I could definitely use some catharsis. Burning is good.
The world is a car and you're the crash test dummy.

Disco Pickle

white wine, vinegar and baking soda will get the smell out..  then lots of soap and water..

of course, then it would have to dry.

but since you're keen on getting rid of it, this probably doesn't help.

btw: setting things on fire near churches, while hilarious, can get you in a looooot of trouble.  Asshole prosecutors might try and find a way to make it a hate crime or some such shit.
"Events in the past may be roughly divided into those which probably never happened and those which do not matter." --William Ralph Inge

"sometimes someone confesses a sin in order to take credit for it." -- John Von Neumann

Salty

Hm. Do I mix those things together, then apply? Just curious.

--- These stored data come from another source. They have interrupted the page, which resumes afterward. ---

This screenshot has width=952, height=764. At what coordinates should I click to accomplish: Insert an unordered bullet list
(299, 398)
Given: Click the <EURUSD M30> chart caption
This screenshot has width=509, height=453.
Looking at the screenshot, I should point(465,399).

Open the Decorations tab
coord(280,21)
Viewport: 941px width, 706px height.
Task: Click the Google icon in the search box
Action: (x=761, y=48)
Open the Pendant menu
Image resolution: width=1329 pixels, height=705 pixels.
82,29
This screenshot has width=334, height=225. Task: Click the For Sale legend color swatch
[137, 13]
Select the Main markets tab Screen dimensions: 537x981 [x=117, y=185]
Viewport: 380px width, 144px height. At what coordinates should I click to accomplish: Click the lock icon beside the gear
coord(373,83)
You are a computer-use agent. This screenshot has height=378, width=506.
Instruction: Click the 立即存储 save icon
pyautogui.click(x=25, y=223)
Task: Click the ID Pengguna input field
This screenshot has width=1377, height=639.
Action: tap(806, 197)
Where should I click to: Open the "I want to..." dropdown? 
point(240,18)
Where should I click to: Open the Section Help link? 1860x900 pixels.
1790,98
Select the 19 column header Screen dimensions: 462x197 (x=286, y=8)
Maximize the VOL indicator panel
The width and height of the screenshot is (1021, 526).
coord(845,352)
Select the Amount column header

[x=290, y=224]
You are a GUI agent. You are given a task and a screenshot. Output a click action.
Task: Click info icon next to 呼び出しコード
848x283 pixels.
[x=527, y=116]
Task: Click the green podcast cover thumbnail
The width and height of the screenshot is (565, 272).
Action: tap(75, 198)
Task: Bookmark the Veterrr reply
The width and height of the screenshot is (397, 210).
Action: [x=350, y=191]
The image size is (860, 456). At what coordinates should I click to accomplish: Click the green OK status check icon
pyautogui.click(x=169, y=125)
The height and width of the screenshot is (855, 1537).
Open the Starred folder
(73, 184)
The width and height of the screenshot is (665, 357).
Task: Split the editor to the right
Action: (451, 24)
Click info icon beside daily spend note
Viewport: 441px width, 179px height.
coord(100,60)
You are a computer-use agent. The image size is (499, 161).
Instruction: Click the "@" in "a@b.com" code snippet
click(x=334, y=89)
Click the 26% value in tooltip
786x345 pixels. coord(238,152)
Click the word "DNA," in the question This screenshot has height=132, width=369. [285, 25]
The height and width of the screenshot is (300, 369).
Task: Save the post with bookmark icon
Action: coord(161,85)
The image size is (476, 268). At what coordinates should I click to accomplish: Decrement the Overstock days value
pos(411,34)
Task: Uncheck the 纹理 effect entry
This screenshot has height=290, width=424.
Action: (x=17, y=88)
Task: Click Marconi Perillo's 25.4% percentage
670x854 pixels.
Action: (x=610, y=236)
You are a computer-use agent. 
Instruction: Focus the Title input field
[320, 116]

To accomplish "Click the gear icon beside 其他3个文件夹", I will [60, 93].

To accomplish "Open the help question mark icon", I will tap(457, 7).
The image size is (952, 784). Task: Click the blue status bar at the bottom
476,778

Since I do in fact hate those places and dont really want or need a felony charge in my life, best to avoid churches  Good looking out. Also, it would be a shame to ruin the video because I had to haul serious ass.

I'm definitely leaning toward that art option though. I needs me some art.

The world is a car and you're the crash test dummy.

Disco Pickle

Quote from: Alty on September 03, 2010, 08:04:03 PM
Hm. Do I mix those things together, then apply? Just curious.

Since I do in fact hate those places and dont really want or need a felony charge in my life, best to avoid churches  Good looking out. Also, it would be a shame to ruin the video because I had to haul serious ass.

I'm definitely leaning toward that art option though. I needs me some art.



yeah, mix them together.  you don't want a paste, so dont put in so much baking soda that it thickens up, but use equal parts white wine and vinegar.
"Events in the past may be roughly divided into those which probably never happened and those which do not matter." --William Ralph Inge

"sometimes someone confesses a sin in order to take credit for it." -- John Von Neumann

Salty

 :argh!:
Dammit. I hate wasting things that are perfectly serviceable/edible/etc. It disgusts me deeply.

So as much as I'd love to burn the fucker I'm going to try that instead and then give it to a second-hand shop or craigslist it.

Thanks for the tip.
Also, FUCK YOU FOR TAKING MY PRECIOUS FIRE AWAY.
:)
The world is a car and you're the crash test dummy.

The Johnny


EITHJER

dismantle the cloth, drown it in vinegar - then wash it off in water - then drown it in 50% grade salt water

OR

bleach
<<My image in some places, is of a monster of some kind who wants to pull a string and manipulate people. Nothing could be further from the truth. People are manipulated; I just want them to be manipulated more effectively.>>

-B.F. Skinner

Salty

 :lol:
Dude. Lazy-Boy.
Sounds like it may work if nothing else will.
Thanks.
The world is a car and you're the crash test dummy.

Triple Zero

bleach is going to make the fabric fall apart though. unless you're real careful with the amount. but it doesn't really do much except kill bacteria and .. bleach.
Ex-Soviet Bloc Sexual Attack Swede of Tomorrow™
e-prime disclaimer: let it seem fairly unclear I understand the apparent subjectivity of the above statements. maybe.